Dave and I have four grown children ranging from 59 to 45. We have four children, 12 grandchildren, 10 great grandchildren. Got four more grandchildren that are gonna be born between now and next January. One of 'em is a set of twins. So, all I do all year is write checks. Matter of fact, we get them all out at once, we get all the cards. And I sign 'em all. And my daughter, when the birthdays and the showers and the anniversaries and whatever comes, she just fills them in and we send it off. But you know what I am so proud of? All four of our children are real aggressive givers. And I’ll tell you something, that’s what makes a family powerful.
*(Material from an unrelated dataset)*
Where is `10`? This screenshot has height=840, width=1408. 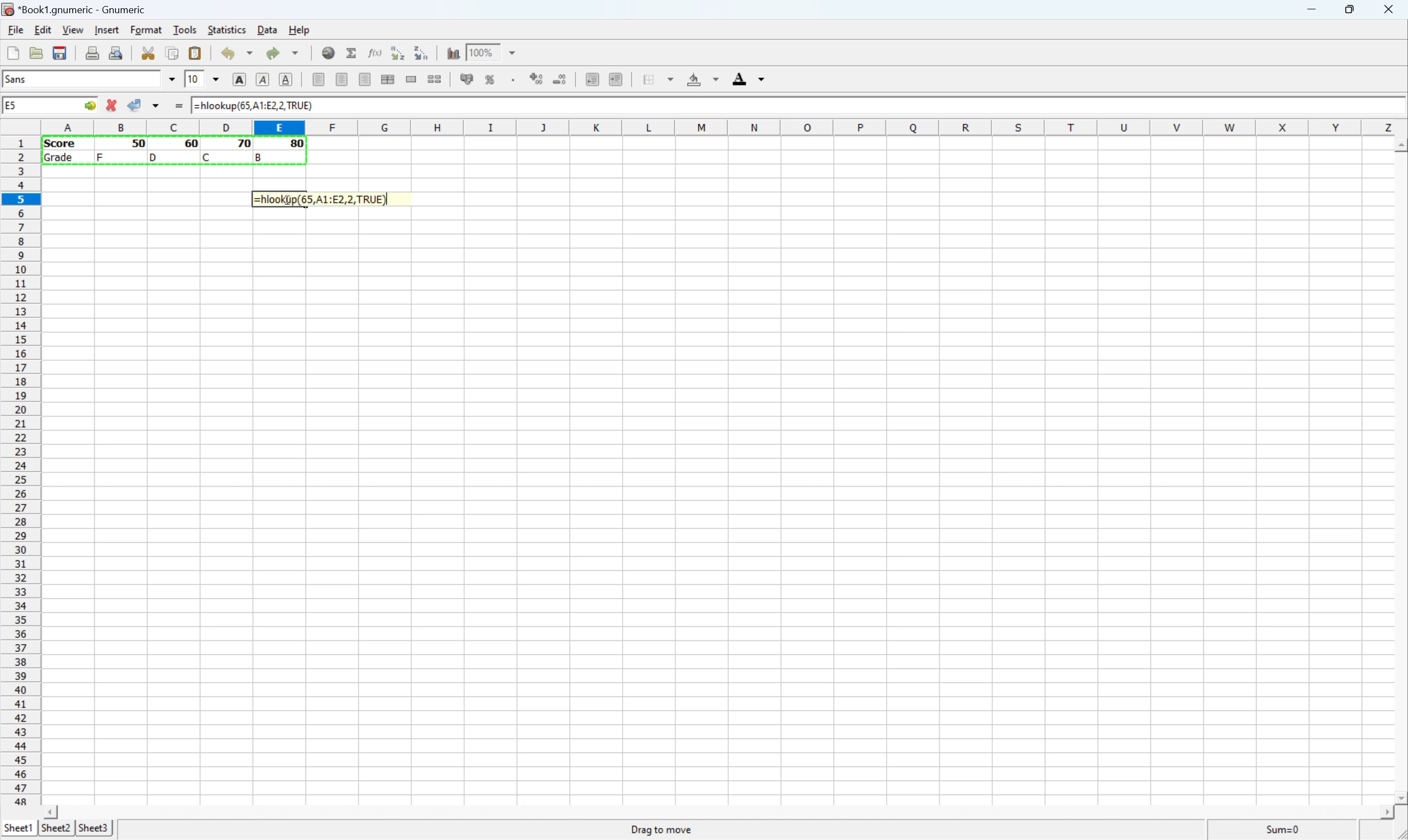
10 is located at coordinates (190, 80).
And that also will help you stay together as a family.
And there’s different things you can do. My daughter’s sitting down here, she is really good with flowers and gardens and bird feeders and things like that. Well, I would like stuff like that, but I can plant something and kill it as fast as I plant it. And so, I asked her this year, I said, «Will you just get me a couple of pots, really nice pots with flowers in 'em for my front porch»? Well, now I have an entire backyard and front yard full of flowers. Because she said, «Oh! There’s something that you want. There’s something I can do for you! Finally, there’s something I can do for you». And so, every Thursday, she spends from four to eight hours at my house, deadheading my plants, getting rid of all the weeds, cleaning out the bird feeders, and I just sit in my recliner and look at the birds.
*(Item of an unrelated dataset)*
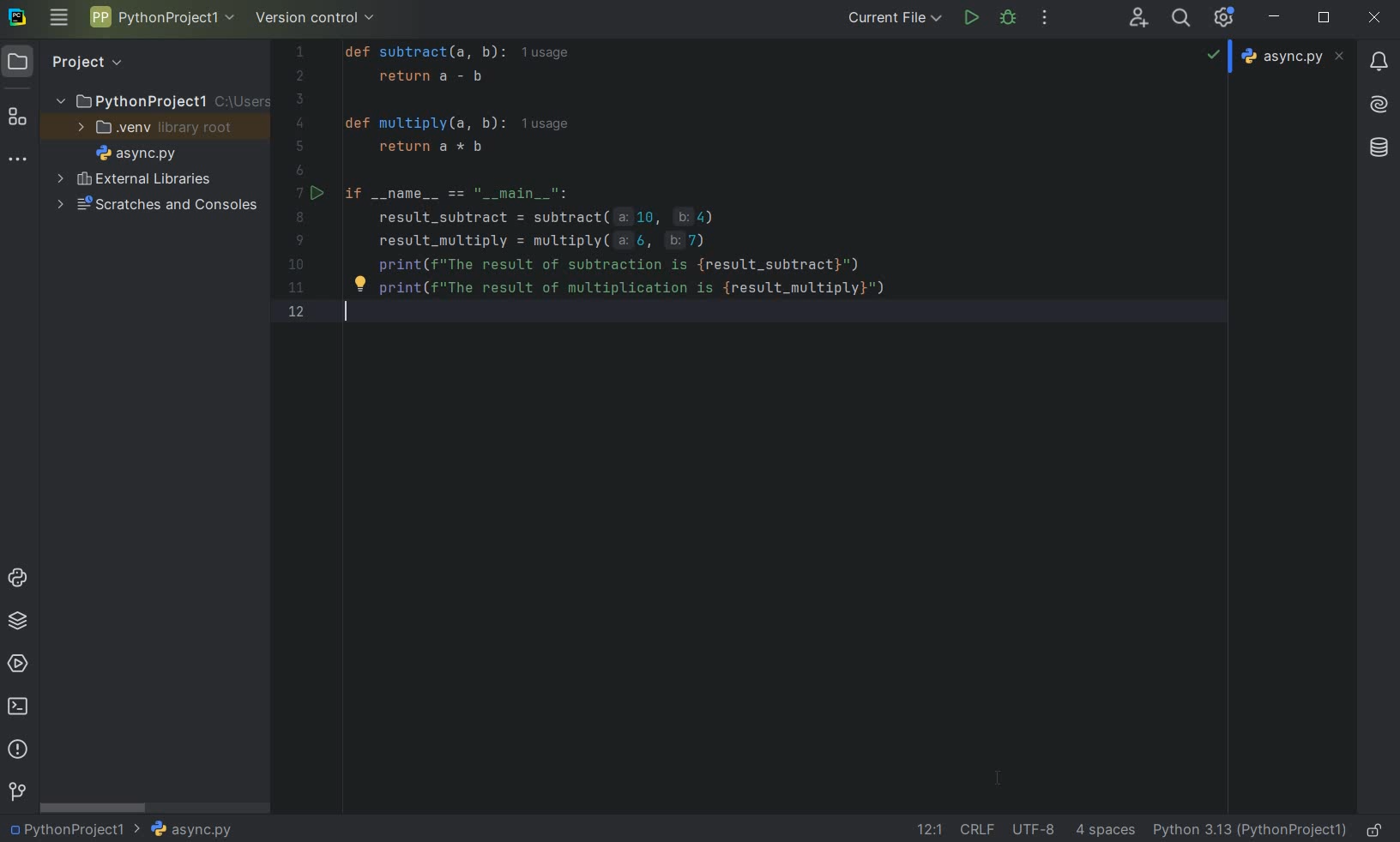  Describe the element at coordinates (307, 185) in the screenshot. I see `line number` at that location.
See, well, you all have parents, obviously, but don’t just expect your parents to keep doing everything for you all the time. I don’t care how much money they have or how well off they are. Even if they don’t need you to do a single thing for them, we need to do things for one another, because we have no real relationship if one does all the taking and another one does all the giving. That’s not relationship. When Jesus wanted to wash Peter’s feet, Peter said, «Oh, no, Lord, you can’t wash my feet». And Jesus said, «If I don’t wash you, you have no part in me». And I love that. He’s basically saying, «If you don’t do something for me, then we have no real relationship».